# Extension Tubes



## Black Hills Tj (Jul 19, 2008)

I know a few folks here run extension tubes. I'd love to just pick up a 90 or 100mm macro lens, but my budget won't allow for that. I figure if I get extension tubes, then I'll be able to drop some coin on a decent flash too.

What extension tubes are you guys using?

http://www.bhphotovideo.com/c/product/687477-REG/Zeikos_ZE_CVAFC_AF_Macro_Extension_Tube.html

For 50 bucks and free shipping these seem like they are worth a shot.

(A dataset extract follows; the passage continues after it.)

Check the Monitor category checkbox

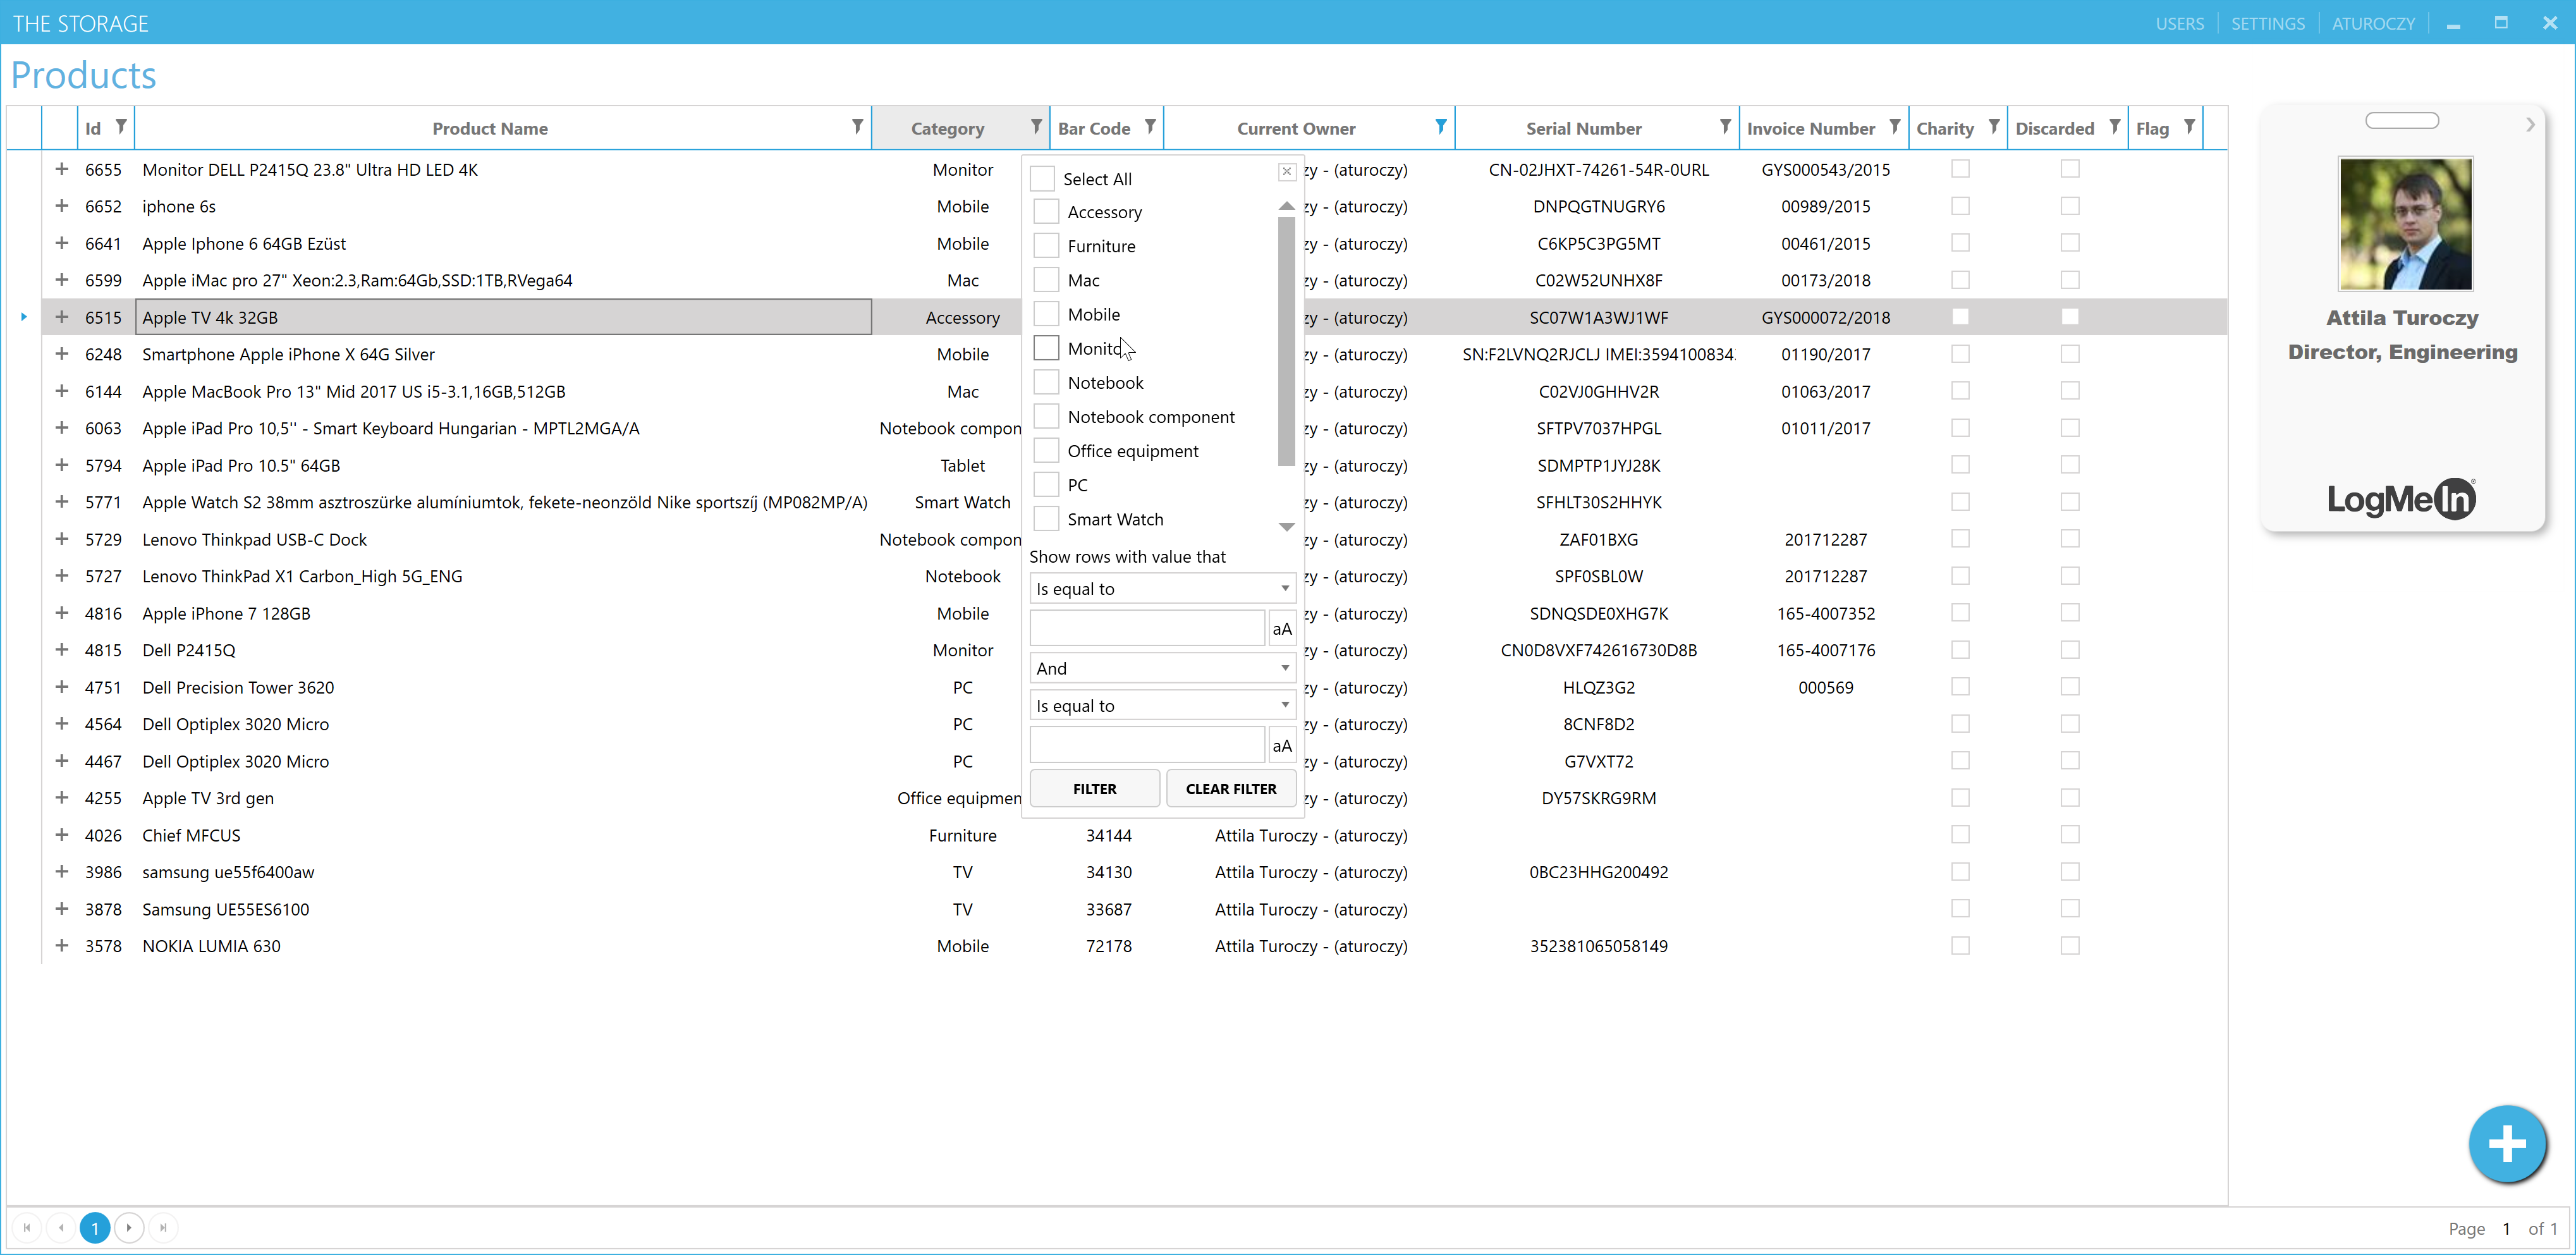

I've had good luck with BH Photo, and I'm sure if I'm not satisfied with them BHP will help me out.

Or for 43 bucks, Adorama has a Pro Optics set

http://www.adorama.com/MCAETEOSP.html


----------



## ckraft (Feb 19, 2013)

I used them many years ago. I don't think the brand will have any effect, there are no optics in the tubes, they just move the lens farther from the image plane and allow you to focus closer. I've always had good results with BH Photo.


----------



## speedie408 (Jan 15, 2009)

Got a set of the ones you posted from bhphoto. Been using them for my shrimp photos ever since .


----------



## Black Hills Tj (Jul 19, 2008)

Two consistent responses one after another...can't argue with that, or the people that posted them 

Consider it done. Thanks guys!


----------



## GraphicGr8s (Apr 4, 2011)

Also look at Adorama. I've gotten a lot of stuff from them also. they are in many cases a bit cheaper than BH


----------